* _SET OF TASKS_
(a) In the article on Sri Lanka's inflation target, who brought the "Great Inflation" in the United States under control, and by what means?
(b) Pick up the article on Sri Lanka's inflation target after its final sentence and keep writing.

* _TEXT BLOCK_
********************

February 24, Colombo (LNW): The battle over Sri Lanka’s inflation target is not merely contemporary—it echoes centuries of monetary debate. As policymakers reconsider the 5 percent benchmark in 2026, historical parallels offer stark warnings about liquidity excess and currency fragility.

Sri Lanka’s 2022 default exposed vulnerabilities common to reserve-collecting central banks that extend credit cycles beyond global conditions. When rates fail to adjust in tandem with tightening abroad, forex shortages quickly materialize. Exchange controls then substitute for credibility, constraining economic freedom while masking underlying imbalances.

With inflation in 2026 near 3 percent and growth gradually resuming, the debate now centers on prevention. Should the target become a strict 2 percent ceiling, limiting discretionary stimulus? Or should policymakers retain flexibility under the oversight of the Cabinet of Ministers of Sri Lanka?

The answer may determine whether the next decade resembles East Asia’s stability or repeats past cycles of depreciation and austerity. Inflation control is no longer theoretical—it is the linchpin of sovereign resilience.

In the 1970s, the United States experienced the “Great Inflation,” eventually subdued under Federal Reserve Chair Paul Volcker through aggressive rate hikes. That decisive tightening restored credibility and stabilized the dollar. Sri Lanka, by contrast, moved toward greater exchange-rate flexibility in the 1980s, a shift that coincided with recurrent depreciation cycles.

Analysts note that before the early 1980s, inflation trends broadly mirrored advanced economies. The divergence began when liquidity management increasingly targeted domestic rates over external stability. The pattern resembles episodes in 19th-century Britain, when the Bank of England fueled credit booms after suspending gold convertibility.

********************

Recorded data
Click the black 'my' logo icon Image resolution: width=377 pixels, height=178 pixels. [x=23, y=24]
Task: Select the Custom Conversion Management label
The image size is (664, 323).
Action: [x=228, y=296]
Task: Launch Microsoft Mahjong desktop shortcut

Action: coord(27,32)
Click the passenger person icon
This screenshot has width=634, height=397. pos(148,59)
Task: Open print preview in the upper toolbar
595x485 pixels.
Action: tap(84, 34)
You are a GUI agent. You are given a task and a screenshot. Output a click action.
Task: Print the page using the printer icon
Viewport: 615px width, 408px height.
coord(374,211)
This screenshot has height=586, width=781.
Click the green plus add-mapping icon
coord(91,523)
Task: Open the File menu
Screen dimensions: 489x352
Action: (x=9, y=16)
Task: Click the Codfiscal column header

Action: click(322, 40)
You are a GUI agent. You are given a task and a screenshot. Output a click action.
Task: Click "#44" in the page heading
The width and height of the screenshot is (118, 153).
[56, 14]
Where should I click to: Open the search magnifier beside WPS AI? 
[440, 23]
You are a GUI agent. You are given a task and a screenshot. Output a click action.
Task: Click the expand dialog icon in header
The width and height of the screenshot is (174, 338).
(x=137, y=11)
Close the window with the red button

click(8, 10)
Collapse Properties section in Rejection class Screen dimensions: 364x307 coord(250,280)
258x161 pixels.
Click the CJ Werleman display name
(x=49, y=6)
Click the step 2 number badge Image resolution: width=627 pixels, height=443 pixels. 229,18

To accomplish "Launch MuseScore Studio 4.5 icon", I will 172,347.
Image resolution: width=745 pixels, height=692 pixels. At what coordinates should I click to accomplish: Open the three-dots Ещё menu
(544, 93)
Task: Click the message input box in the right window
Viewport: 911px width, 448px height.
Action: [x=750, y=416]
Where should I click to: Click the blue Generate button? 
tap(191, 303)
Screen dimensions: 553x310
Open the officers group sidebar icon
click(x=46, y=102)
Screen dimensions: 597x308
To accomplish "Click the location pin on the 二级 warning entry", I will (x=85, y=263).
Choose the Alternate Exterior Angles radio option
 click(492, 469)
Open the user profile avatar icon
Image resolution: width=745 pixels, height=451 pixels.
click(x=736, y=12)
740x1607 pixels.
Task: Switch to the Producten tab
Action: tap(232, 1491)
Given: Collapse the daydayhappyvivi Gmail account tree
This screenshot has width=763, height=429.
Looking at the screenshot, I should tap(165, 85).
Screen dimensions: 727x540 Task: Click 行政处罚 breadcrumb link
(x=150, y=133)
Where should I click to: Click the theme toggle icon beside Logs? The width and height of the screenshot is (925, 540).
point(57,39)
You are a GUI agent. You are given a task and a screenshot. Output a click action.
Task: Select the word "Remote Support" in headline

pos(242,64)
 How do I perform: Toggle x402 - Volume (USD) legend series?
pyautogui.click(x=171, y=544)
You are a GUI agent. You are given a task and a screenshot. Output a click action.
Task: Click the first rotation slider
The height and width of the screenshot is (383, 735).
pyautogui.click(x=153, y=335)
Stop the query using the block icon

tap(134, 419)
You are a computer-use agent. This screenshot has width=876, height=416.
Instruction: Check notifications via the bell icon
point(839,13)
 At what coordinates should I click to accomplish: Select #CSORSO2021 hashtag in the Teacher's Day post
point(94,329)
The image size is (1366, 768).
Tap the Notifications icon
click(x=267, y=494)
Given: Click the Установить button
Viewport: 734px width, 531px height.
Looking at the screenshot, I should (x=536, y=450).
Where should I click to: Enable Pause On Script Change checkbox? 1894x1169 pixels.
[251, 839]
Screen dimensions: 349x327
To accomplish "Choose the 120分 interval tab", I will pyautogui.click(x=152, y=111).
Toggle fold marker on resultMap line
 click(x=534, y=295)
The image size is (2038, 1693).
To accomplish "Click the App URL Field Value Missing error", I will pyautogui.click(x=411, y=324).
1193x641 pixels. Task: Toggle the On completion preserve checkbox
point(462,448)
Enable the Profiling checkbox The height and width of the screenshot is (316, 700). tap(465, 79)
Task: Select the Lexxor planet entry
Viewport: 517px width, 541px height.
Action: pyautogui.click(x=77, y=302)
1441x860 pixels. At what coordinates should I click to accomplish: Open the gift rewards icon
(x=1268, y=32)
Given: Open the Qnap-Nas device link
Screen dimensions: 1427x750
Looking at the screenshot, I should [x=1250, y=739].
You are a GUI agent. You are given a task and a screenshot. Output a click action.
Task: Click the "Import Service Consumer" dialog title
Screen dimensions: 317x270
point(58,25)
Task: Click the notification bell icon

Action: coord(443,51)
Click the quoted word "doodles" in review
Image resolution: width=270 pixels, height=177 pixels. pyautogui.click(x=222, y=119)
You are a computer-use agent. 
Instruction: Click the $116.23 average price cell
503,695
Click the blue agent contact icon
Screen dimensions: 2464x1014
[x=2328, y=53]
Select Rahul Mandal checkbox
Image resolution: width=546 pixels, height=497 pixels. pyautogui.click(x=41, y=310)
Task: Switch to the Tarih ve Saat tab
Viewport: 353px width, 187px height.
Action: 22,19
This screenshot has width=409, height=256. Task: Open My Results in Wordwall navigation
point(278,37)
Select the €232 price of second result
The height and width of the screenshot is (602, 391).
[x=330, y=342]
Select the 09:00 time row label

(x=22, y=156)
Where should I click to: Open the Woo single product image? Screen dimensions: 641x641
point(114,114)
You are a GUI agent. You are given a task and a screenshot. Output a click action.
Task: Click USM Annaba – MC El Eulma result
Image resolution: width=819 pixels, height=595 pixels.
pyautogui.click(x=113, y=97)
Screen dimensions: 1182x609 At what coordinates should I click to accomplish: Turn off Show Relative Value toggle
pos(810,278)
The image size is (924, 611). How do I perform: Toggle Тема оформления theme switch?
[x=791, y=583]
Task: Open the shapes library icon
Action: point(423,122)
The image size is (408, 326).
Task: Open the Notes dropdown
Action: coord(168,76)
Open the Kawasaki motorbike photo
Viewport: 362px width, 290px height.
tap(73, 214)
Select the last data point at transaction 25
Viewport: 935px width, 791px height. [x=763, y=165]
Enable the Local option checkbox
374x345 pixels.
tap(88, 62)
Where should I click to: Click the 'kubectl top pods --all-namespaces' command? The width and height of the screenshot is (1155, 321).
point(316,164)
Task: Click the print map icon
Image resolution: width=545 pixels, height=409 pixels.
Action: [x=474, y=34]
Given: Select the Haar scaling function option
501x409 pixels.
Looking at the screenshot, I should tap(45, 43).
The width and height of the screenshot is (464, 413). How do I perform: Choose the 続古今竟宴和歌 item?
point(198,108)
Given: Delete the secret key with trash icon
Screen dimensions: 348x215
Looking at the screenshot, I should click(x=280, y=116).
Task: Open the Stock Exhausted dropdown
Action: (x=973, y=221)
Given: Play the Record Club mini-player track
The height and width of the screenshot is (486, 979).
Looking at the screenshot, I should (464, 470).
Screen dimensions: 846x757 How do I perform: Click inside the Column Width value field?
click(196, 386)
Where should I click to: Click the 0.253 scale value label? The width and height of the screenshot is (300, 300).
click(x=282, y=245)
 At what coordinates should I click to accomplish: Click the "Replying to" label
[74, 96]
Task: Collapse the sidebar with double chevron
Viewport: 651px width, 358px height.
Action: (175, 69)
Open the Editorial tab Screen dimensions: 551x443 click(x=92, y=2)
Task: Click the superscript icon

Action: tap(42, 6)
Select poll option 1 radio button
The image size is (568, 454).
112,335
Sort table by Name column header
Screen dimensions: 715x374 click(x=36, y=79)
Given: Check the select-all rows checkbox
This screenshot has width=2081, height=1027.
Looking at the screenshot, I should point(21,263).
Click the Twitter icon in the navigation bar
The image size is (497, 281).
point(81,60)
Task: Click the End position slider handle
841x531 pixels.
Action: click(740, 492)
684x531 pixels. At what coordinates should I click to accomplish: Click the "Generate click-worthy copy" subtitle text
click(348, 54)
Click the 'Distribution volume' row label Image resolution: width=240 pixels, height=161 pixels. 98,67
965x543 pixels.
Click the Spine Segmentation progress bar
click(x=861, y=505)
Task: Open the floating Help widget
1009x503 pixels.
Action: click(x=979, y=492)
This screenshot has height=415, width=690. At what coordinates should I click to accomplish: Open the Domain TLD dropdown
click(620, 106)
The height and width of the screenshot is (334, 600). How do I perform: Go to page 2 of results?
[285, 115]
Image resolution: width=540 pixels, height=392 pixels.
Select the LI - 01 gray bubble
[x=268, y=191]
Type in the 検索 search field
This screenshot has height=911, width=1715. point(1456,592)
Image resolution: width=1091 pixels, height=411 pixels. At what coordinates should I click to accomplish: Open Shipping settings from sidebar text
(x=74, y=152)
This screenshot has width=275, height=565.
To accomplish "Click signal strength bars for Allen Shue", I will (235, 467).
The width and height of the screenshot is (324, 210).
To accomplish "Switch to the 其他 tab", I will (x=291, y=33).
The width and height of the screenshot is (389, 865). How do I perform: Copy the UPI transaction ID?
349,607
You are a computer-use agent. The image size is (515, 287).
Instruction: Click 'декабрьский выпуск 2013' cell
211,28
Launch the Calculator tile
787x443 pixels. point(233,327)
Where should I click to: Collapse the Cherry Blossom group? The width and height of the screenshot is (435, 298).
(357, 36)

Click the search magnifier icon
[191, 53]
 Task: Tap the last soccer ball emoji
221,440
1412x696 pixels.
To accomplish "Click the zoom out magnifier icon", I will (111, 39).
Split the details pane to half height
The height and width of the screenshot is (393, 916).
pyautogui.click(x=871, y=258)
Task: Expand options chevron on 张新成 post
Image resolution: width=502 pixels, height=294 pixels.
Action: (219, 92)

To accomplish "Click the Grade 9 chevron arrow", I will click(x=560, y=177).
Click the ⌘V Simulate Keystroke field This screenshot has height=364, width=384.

********************

* _OUTPUTS IN ORDER_
(a) Federal Reserve Chair Paul Volcker subdued it through aggressive rate hikes.

(b)
During the 1825 crisis, Parliament refused to permit further sterling depreciation. The bank was compelled to secure gold from the Banque de France to restore convertibility an early demonstration of institutional accountability. Influential thinkers like David Ricardo argued that excessive note issuance inevitably weakened currency value, while financiers such as Alexander Baring understood the operational mechanics behind credit cycles.

Contrast this with the stimulus philosophy advanced centuries earlier by John Law, whose expansionary experiments ended in collapse. Modern critics argue that contemporary liquidity injections—particularly sterilized interventions and single policy-rate targeting echo Law’s flawed assumptions more than Ricardo’s discipline.

East Asia presents a different trajectory. Economies such as Singapore, Taiwan, Hong Kong, and South Korea prioritized exchange stability and conservative monetary frameworks during their high-growth decades. Their lower and more predictable inflation rates fostered export competitiveness and investor confidence.